++++ Source text
Venture capital is an immensely risky asset class. It’s used to fund the unfundable: complex medical technology, hard engineering problems and internet startups, most of which tank – especially in Europe, where entrepreneurs have never really understood what it takes to put together sexy, viral apps and market-leading social software. So it might surprise you to learn that the taxpayer has become a venture capitalist.
But it’s true. Billions of pounds has been poured into the European venture capital industry in the last decade. Some funds really go to town, applying for money both from local governments and various divisions of the European Union. Software investors such as Notion Capital are raising funds comprised wholly or almost wholly of public money: a chunk of British taxpayer cash from the Enterprise Capital Fund, another chunk from the European Investment Fund… with so much state largesse, it’s hard to know when to stop asking.
++++++++
++++ Listed entries
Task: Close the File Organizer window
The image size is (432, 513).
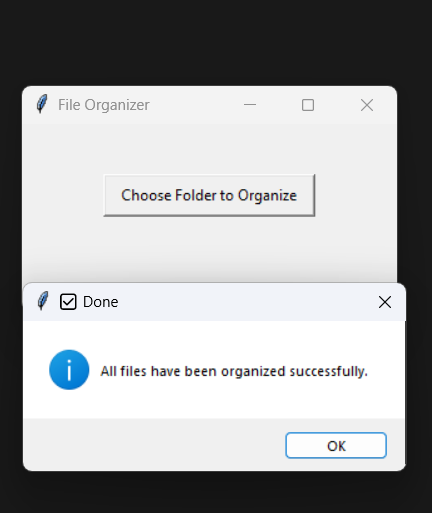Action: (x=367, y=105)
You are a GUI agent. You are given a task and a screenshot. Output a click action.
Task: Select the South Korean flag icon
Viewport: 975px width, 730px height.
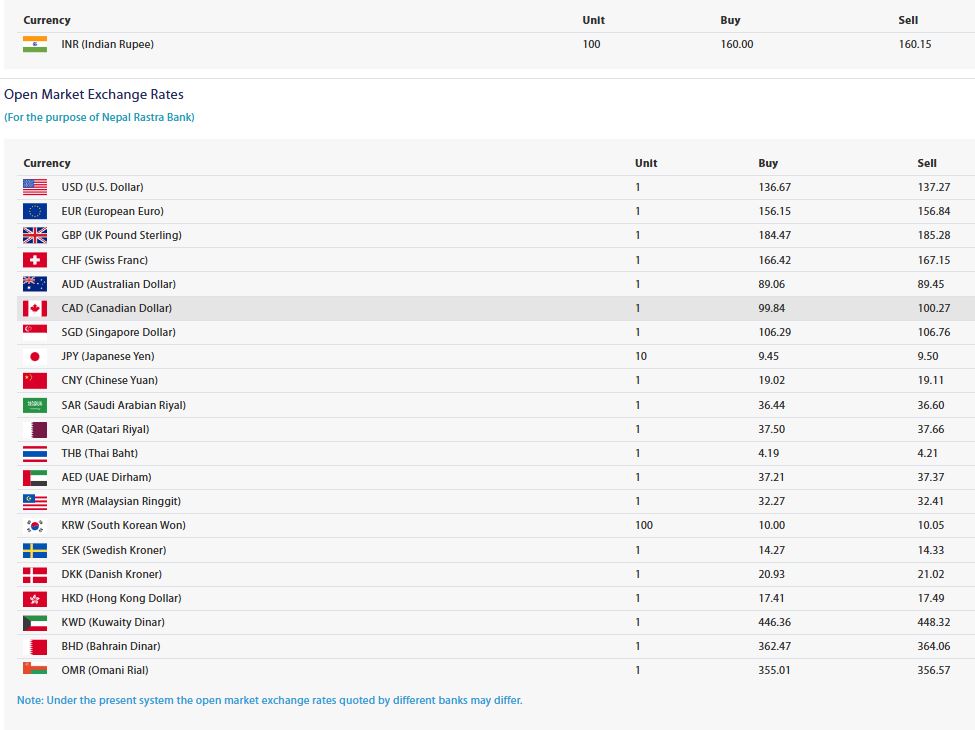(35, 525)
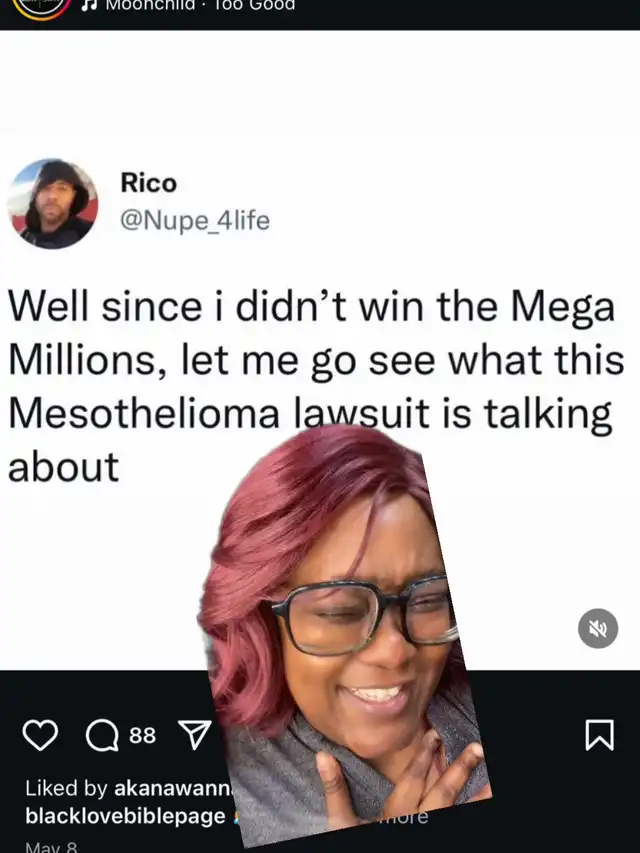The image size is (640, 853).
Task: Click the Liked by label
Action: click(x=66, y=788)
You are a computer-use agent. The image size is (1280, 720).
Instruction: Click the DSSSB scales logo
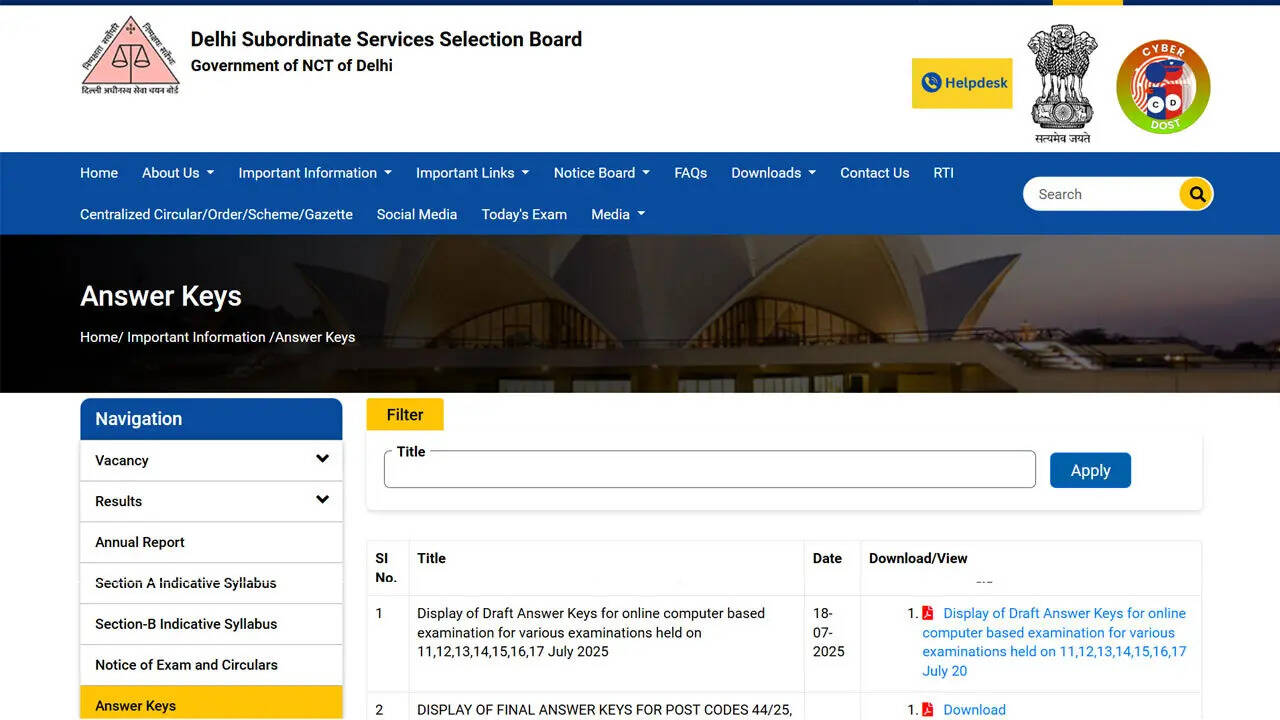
++++++++
[Exercise prompt] In the venture capital text, which two funds are named as sources of the public money behind Notion Capital's funds?

[Response area] The Enterprise Capital Fund and the European Investment Fund.